- _Goal_:
Convert the lines below into a JSON list of strings, one string per line, leaving out blank lines. Start at the line that contains "M12 [button] (410, 1491)" and stop after the line that contains "619 [button] (250, 1037)", including both.

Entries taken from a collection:
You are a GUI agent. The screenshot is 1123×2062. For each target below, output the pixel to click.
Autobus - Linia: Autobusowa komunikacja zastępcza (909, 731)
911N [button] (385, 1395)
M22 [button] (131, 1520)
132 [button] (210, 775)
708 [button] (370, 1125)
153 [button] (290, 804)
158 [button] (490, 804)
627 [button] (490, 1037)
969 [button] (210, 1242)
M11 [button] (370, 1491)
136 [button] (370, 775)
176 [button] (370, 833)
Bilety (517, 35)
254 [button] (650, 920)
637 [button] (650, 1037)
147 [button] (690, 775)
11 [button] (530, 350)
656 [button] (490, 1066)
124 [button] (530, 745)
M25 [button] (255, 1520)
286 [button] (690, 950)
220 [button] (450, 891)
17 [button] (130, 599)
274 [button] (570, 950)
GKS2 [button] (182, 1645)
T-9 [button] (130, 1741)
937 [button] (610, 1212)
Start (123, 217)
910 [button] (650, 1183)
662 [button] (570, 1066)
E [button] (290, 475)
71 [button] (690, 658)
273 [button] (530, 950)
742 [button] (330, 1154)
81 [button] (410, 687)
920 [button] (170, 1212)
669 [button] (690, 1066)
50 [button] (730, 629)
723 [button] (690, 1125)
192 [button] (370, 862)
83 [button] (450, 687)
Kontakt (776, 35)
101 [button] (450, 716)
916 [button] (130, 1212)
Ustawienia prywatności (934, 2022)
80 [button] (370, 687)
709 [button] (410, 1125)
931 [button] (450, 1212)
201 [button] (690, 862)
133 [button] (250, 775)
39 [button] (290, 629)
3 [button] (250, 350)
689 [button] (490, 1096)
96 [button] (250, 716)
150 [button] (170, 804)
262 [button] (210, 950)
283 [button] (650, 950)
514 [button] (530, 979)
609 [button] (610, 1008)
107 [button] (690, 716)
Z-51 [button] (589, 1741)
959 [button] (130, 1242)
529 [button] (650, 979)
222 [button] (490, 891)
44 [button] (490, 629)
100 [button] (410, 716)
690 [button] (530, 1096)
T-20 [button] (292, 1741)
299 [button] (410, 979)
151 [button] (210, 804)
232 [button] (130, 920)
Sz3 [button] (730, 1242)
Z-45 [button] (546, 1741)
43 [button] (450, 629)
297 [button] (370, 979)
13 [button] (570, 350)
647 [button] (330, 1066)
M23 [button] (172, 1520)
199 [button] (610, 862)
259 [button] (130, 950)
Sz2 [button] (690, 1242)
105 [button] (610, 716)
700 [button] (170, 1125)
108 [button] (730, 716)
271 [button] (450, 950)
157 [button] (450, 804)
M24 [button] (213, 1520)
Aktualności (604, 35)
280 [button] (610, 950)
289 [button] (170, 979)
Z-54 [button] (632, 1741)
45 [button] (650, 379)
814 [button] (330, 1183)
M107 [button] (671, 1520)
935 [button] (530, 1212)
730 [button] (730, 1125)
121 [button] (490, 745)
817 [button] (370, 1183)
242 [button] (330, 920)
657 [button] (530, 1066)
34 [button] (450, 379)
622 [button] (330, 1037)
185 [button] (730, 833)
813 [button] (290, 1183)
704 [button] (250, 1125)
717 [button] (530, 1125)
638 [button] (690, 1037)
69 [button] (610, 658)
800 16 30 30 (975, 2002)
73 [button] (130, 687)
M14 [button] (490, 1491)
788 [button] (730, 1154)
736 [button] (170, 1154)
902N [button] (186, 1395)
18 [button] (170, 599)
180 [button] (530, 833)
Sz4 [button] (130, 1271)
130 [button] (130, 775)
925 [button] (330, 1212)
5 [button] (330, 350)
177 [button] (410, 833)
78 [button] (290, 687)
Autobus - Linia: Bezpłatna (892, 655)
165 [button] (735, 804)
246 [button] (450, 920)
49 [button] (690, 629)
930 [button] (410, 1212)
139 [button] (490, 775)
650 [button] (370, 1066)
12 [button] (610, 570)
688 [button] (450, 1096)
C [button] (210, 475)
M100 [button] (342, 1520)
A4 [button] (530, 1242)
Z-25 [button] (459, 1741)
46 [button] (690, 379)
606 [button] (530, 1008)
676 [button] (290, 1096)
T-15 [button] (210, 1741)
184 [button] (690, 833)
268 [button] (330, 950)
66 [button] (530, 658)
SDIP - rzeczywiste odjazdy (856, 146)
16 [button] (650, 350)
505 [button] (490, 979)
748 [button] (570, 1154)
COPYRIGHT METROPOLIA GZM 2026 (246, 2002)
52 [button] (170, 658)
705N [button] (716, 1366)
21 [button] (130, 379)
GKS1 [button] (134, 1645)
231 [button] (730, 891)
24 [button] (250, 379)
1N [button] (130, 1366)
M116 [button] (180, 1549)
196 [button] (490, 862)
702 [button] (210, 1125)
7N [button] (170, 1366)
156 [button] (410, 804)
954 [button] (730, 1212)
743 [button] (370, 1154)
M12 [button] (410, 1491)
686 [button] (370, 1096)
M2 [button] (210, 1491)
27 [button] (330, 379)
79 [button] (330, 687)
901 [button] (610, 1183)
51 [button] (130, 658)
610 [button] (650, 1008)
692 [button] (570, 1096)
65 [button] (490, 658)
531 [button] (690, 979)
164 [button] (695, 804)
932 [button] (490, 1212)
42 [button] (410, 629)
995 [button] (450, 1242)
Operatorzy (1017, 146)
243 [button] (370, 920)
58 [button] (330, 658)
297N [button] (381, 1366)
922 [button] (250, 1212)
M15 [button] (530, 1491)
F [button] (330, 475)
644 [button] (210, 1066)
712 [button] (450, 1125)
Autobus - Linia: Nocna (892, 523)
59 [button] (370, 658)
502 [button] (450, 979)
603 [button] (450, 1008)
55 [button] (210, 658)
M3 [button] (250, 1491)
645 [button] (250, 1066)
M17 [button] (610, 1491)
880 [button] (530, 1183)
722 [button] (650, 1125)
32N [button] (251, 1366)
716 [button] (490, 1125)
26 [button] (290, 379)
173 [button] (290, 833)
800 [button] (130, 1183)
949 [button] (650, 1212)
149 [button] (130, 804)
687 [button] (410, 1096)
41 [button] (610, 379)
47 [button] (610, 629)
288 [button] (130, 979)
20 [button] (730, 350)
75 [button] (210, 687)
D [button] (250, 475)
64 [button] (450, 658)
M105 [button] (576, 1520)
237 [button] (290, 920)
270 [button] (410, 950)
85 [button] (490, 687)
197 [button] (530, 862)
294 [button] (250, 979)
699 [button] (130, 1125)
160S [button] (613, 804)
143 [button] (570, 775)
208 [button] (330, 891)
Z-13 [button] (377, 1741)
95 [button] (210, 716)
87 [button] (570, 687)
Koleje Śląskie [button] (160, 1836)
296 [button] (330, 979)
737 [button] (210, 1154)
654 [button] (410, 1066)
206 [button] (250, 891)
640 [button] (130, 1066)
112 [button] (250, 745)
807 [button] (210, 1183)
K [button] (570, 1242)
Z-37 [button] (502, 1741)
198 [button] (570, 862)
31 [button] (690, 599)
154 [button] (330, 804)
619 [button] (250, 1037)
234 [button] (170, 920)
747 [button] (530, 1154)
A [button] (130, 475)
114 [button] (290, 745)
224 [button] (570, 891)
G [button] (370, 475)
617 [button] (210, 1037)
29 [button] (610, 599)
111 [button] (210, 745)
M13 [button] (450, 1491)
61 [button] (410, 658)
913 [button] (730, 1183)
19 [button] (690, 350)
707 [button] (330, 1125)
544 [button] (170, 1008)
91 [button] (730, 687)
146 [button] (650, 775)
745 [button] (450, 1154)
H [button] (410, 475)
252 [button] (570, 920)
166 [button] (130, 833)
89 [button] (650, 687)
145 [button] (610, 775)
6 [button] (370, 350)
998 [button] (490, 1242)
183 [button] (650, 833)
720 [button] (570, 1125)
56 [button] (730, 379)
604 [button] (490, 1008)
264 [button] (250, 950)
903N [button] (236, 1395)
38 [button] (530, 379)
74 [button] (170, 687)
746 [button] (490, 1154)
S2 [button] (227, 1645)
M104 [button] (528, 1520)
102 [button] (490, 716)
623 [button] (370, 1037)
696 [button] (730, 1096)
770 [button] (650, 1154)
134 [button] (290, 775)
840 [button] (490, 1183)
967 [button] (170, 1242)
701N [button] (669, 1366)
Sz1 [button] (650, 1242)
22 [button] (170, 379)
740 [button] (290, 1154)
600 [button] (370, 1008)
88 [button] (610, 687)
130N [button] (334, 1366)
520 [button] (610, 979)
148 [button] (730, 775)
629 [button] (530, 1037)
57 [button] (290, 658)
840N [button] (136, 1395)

- _The completed task_:
[
  "M12 [button] (410, 1491)",
  "686 [button] (370, 1096)",
  "M2 [button] (210, 1491)",
  "27 [button] (330, 379)",
  "79 [button] (330, 687)",
  "901 [button] (610, 1183)",
  "51 [button] (130, 658)",
  "610 [button] (650, 1008)",
  "692 [button] (570, 1096)",
  "65 [button] (490, 658)",
  "531 [button] (690, 979)",
  "164 [button] (695, 804)",
  "932 [button] (490, 1212)",
  "42 [button] (410, 629)",
  "995 [button] (450, 1242)",
  "Operatorzy (1017, 146)",
  "243 [button] (370, 920)",
  "58 [button] (330, 658)",
  "297N [button] (381, 1366)",
  "922 [button] (250, 1212)",
  "M15 [button] (530, 1491)",
  "F [button] (330, 475)",
  "644 [button] (210, 1066)",
  "712 [button] (450, 1125)",
  "Autobus - Linia: Nocna (892, 523)",
  "59 [button] (370, 658)",
  "502 [button] (450, 979)",
  "603 [button] (450, 1008)",
  "55 [button] (210, 658)",
  "M3 [button] (250, 1491)",
  "645 [button] (250, 1066)",
  "M17 [button] (610, 1491)",
  "880 [button] (530, 1183)",
  "722 [button] (650, 1125)",
  "32N [button] (251, 1366)",
  "716 [button] (490, 1125)",
  "26 [button] (290, 379)",
  "173 [button] (290, 833)",
  "800 [button] (130, 1183)",
  "949 [button] (650, 1212)",
  "149 [button] (130, 804)",
  "687 [button] (410, 1096)",
  "41 [button] (610, 379)",
  "47 [button] (610, 629)",
  "288 [button] (130, 979)",
  "20 [button] (730, 350)",
  "75 [button] (210, 687)",
  "D [button] (250, 475)",
  "64 [button] (450, 658)",
  "M105 [button] (576, 1520)",
  "237 [button] (290, 920)",
  "270 [button] (410, 950)",
  "85 [button] (490, 687)",
  "197 [button] (530, 862)",
  "294 [button] (250, 979)",
  "699 [button] (130, 1125)",
  "160S [button] (613, 804)",
  "143 [button] (570, 775)",
  "208 [button] (330, 891)",
  "Z-13 [button] (377, 1741)",
  "95 [button] (210, 716)",
  "87 [button] (570, 687)",
  "Koleje Śląskie [button] (160, 1836)",
  "296 [button] (330, 979)",
  "737 [button] (210, 1154)",
  "654 [button] (410, 1066)",
  "206 [button] (250, 891)",
  "640 [button] (130, 1066)",
  "112 [button] (250, 745)",
  "807 [button] (210, 1183)",
  "K [button] (570, 1242)",
  "Z-37 [button] (502, 1741)",
  "198 [button] (570, 862)",
  "31 [button] (690, 599)",
  "154 [button] (330, 804)",
  "619 [button] (250, 1037)"
]